Con estos razonamientos, es sensato entonces que desde distintos sectores se plantee este proyecto –en su estado actual– como una “bomba” en materia de seguridad, que acrecentará la violencia, y que abrirá la puerta a la autotutela por parte de civiles.

Y todavía un tercer punto, refiere a la posibilidad de que esta iniciativa acabe “criminalizando la pobreza”. Y si bien desde la derecha argumentan que este proyecto no otorgará facultades, ni al Estado ni a civiles, sobre personas que ocupan terrenos pero figuran en los registros de campamentos, se hace necesaria una delimitación precisa y exhaustiva respecto del punto. ¿Qué pasaría, por ejemplo, con las personas no registradas? Ello sigue como un importante pendiente.

Desde hace algún tiempo, este senador viene advirtiendo de los inconvenientes del surgimiento del populismo penal como fenómeno. En ocasiones, dicho populismo es más inocuo –como cuando se piensa que, por elevar las penas, los fenómenos delictivos se terminarán, lo cual no encuentra asidero en la experiencia aplicada; el efecto es, simplemente, que las nuevas leyes no alcanzan en la práctica el objetivo de reducir esos fenómenos delictivos–.

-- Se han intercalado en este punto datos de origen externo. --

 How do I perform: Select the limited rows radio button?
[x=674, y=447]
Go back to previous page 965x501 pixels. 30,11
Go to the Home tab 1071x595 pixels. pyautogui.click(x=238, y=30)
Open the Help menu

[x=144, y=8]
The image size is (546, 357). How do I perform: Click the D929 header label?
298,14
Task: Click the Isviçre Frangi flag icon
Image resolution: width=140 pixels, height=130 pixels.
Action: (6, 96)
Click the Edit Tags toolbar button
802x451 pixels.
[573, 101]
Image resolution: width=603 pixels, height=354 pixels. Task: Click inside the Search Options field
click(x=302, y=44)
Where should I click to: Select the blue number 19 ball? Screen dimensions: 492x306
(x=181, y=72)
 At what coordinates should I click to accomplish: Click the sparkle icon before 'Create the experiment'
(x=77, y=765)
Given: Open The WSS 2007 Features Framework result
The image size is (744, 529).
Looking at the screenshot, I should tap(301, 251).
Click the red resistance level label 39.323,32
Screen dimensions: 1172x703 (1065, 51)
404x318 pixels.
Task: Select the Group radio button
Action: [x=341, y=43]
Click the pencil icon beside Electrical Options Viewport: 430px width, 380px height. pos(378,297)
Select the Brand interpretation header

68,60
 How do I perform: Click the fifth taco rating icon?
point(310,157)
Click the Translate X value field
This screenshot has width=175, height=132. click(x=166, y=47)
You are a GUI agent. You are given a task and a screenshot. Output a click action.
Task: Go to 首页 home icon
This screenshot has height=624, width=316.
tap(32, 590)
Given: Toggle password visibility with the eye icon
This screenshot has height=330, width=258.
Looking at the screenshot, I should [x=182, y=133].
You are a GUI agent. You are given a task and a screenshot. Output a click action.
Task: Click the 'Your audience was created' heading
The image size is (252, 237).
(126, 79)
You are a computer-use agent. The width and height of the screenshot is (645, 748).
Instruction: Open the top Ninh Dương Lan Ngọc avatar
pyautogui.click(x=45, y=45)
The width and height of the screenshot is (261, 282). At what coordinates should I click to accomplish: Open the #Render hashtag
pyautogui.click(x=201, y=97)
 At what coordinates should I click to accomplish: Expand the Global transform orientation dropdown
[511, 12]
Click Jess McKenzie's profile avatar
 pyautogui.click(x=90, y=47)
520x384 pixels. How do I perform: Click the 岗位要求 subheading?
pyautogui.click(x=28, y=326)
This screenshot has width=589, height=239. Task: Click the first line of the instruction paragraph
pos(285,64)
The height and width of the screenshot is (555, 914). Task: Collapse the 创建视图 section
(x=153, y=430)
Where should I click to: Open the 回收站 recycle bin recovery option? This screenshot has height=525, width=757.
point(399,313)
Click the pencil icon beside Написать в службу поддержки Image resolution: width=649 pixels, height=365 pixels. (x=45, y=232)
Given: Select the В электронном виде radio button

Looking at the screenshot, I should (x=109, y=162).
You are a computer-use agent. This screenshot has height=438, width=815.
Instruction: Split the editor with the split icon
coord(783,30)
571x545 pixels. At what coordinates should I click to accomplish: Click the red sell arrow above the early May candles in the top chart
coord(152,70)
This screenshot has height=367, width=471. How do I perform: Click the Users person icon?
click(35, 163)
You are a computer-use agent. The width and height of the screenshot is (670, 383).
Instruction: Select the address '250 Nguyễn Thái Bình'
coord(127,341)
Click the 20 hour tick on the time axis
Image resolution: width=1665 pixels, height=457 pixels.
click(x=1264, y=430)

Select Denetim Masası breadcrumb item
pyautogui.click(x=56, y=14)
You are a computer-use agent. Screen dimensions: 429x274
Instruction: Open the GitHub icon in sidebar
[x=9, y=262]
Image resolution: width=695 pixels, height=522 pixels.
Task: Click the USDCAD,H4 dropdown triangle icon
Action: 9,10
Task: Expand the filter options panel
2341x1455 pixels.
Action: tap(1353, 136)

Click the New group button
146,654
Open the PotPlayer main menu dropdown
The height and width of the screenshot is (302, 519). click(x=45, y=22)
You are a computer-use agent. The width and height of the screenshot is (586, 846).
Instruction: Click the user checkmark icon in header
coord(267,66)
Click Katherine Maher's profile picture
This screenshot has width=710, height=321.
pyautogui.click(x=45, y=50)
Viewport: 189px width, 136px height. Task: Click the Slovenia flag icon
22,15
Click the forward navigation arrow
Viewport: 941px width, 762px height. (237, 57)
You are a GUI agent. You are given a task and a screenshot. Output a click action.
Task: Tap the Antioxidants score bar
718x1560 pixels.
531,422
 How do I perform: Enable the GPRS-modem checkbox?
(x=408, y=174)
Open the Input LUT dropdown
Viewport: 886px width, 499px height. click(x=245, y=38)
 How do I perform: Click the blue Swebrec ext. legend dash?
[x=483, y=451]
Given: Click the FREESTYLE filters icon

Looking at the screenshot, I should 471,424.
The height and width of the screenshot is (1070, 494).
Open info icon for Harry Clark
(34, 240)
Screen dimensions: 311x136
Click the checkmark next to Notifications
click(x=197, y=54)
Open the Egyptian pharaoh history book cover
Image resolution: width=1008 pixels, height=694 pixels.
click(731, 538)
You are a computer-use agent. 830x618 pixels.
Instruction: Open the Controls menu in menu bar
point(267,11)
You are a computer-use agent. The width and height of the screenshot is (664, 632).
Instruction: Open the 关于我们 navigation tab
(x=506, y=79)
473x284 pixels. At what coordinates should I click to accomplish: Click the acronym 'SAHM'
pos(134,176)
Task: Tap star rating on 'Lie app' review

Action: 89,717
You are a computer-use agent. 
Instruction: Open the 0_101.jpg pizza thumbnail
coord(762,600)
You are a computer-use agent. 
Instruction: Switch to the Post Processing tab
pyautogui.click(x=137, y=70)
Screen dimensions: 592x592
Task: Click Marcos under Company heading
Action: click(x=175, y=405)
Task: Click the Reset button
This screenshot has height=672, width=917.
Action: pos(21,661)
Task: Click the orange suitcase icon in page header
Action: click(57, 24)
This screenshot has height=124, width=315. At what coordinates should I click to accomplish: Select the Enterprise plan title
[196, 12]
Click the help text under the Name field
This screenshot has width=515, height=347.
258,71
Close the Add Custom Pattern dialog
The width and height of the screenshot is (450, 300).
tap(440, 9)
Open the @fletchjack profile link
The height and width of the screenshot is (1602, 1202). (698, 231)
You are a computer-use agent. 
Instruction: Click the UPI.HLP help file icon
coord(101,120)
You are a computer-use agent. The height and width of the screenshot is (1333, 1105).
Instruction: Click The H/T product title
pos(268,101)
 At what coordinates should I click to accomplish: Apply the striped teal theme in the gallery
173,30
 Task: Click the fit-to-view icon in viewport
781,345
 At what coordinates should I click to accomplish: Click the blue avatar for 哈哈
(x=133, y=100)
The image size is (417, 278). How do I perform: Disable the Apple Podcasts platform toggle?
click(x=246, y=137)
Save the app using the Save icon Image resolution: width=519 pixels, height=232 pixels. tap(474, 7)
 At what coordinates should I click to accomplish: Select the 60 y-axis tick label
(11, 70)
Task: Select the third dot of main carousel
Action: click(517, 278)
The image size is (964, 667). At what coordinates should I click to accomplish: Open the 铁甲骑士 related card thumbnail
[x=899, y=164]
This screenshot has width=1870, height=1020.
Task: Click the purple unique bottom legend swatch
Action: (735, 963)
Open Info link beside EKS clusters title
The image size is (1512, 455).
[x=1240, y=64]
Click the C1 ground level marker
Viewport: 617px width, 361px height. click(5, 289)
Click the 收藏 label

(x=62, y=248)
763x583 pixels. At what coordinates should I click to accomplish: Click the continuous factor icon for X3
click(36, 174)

Pero en esta ocasión, dicho populismo podría incluso traducirse en un riesgo real para la seguridad y la convivencia, que es necesario cautelar. Parece difícil pensar que desde el populismo penal, tan reactivo a la demanda social, se puedan estar promoviendo figuras tan riesgosas como la autotutela. Hago también un llamado a algunos parlamentarios de mi propio partido, que se han mostrado proclives a aprobar una iniciativa formulada en estos términos, para que ponderen los riesgos.

Cuando se trabaja en política, hay que tener plena conciencia de que las decisiones que tomamos en los espacios de poder influyen, para bien o para mal, en la vida de miles de personas. Creo que todo político responsable tiene derecho a disentir, cuando una idea no es, a su juicio, la más conveniente; por mucho eco que la idea, o su matriz, puedan encontrar en el barómetro anímico de la sociedad. Ese es el rol que aquí pretendo reivindicar.